July 9, 2026

Challenges in the hospitality industry

Challenges in the hospitality industry

THIS year, the country’s hospitality industry stands at a strategic inflection point. The post-pandemic recovery has matured into a more complex equilibrium, one defined not simply by returning tourist volumes, but by intensified competition, rising labor expectations, environmental constraints, and the growing dominance of global hotel chains and digital platforms.
Within this landscape, the continued expansion of the Henann Group of Resorts, a wholly Filipino-owned enterprise, offers a compelling lens for examining both the promise and the pressure points of domestic hospitality leadership.
Henann’s evolution from the 43-room Boracay Regency in 1998 into a multi-property portfolio exceeding 2,600 rooms across Boracay and Bohol is often framed as a success story of scale.
But scale is no longer a sufficient condition for competitiveness. The deeper question is whether Filipino-owned hotel groups can convert scale into a durable strategic advantage in a market shaped by multinational capital, algorithm-driven distribution, and shifting labor dynamics.
Henann’s trajectory suggests that this is possible, but not without confronting structural challenges that will define the next decade.
The first challenge is competitive asymmetry. Global hotel chains enter the Philippine market with integrated systems, loyalty programs, and cheaper capital, putting pressure on margins and shifting leverage to intermediaries.
Filipino firms must compete not only on physical assets but also on building their own network effects. Henann’s clustering strategy in Boracay captures demand spillovers and strengthens brand familiarity.
The next step is to extend this digitally through proprietary platforms, data analytics, and direct customer engagement.
A second challenge lies in labor economics.
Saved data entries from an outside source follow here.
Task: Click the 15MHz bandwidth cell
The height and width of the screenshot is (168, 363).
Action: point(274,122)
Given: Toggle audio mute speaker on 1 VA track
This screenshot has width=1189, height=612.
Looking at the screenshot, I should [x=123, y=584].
The sector remains labor-rich yet skill-constrained, as global demand continues to draw experienced Filipino workers abroad, even as domestic service expectations rise.
Henann’s commitment to an all-Filipino workforce is thus not merely cultural but strategic. It reflects a deliberate investment in domestic human capital, building firm-specific capabilities that can sustain service quality and drive long-term productivity.
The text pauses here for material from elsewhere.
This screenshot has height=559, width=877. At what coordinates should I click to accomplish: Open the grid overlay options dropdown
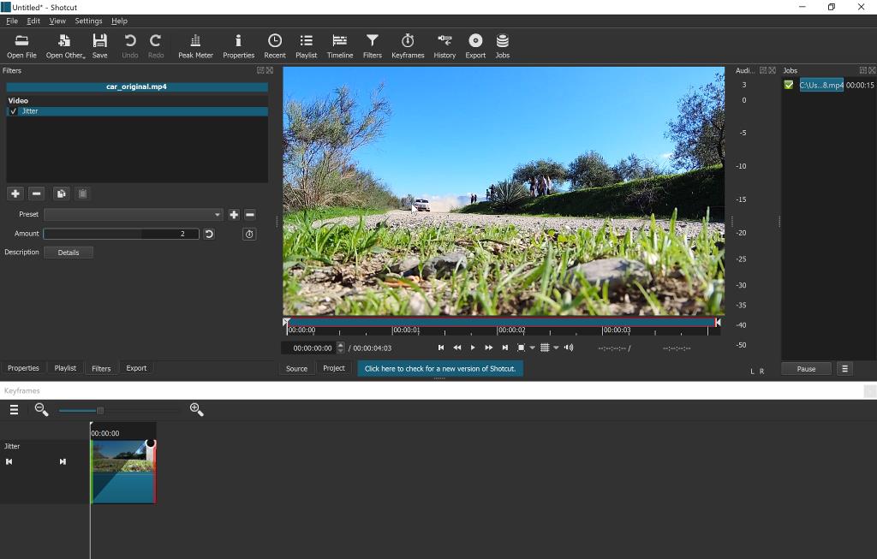[x=556, y=348]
A third issue is environmental and regulatory pressure. Interventions such as the 2018 Boracay closure underscored the limits of unchecked tourism growth. This year, sustainability is firmly embedded in both regulatory compliance and brand legitimacy.
Filipino firms must absorb the rising costs of environmental standards while competing with global chains that can distribute these investments across larger portfolios.
Yet this pressure also creates strategic space. Henann’s scale allows it to standardize sustainability practices across properties, while its domestic roots deepen its stake in long-term destination viability.
Leadership, therefore, moves beyond compliance toward stewardship, positioning sustainability as a source of value, resilience, and brand differentiation.
The fourth dimension is capital and expansion strategy. As Henann expands into Mactan, Coron, and new luxury segments, it confronts the classic trade-off between growth and control. Access to capital will determine the speed and scope of expansion, but the source of that capital matters.
Tension
Foreign partnerships may accelerate growth, but risk diluting the very identity that differentiates Filipino-owned enterprises. The strategic question is, therefore, not whether to grow, but how to grow without eroding ownership integrity and decision-making autonomy. This tension sits at the heart of Filipino enterprise development in a globalized economy.
Against these constraints, opportunities remain substantial. Domestic tourism is resilient, driven by a growing middle class and improved connectivity, while Filipino travelers increasingly favor high-quality, locally grounded experiences. Henann’s “accessible premium” positioning aligns with this demand, offering a scalable model for capturing both domestic and international markets.
Equally important is the value of wholly Filipino ownership. In hospitality, ownership determines where profits, jobs, and reinvestment flow. Firms like Henann anchor these gains within the national economy, generating strong multiplier effects. This raises a broader policy question of whether domestic champions in strategic sectors such as tourism merit more deliberate support.
Henann’s experience suggests they do, but on condition that such support is matched by strong governance, sustainability, and labor standards aligned with global benchmarks. In this sense, Filipino hospitality firms are not merely market participants, but institutional actors shaping national development.
The sector’s future will not be determined by protectionism, but by integration of scale with strategy, labor with productivity, and growth with stewardship. Henann offers a working model. The challenge is whether it can be sustained and replicated in a more demanding and interconnected landscape.
Severo C. Madrona Jr. is a professional lecturer at the Department of Commercial Law, RVR College of Business, De La Salle University.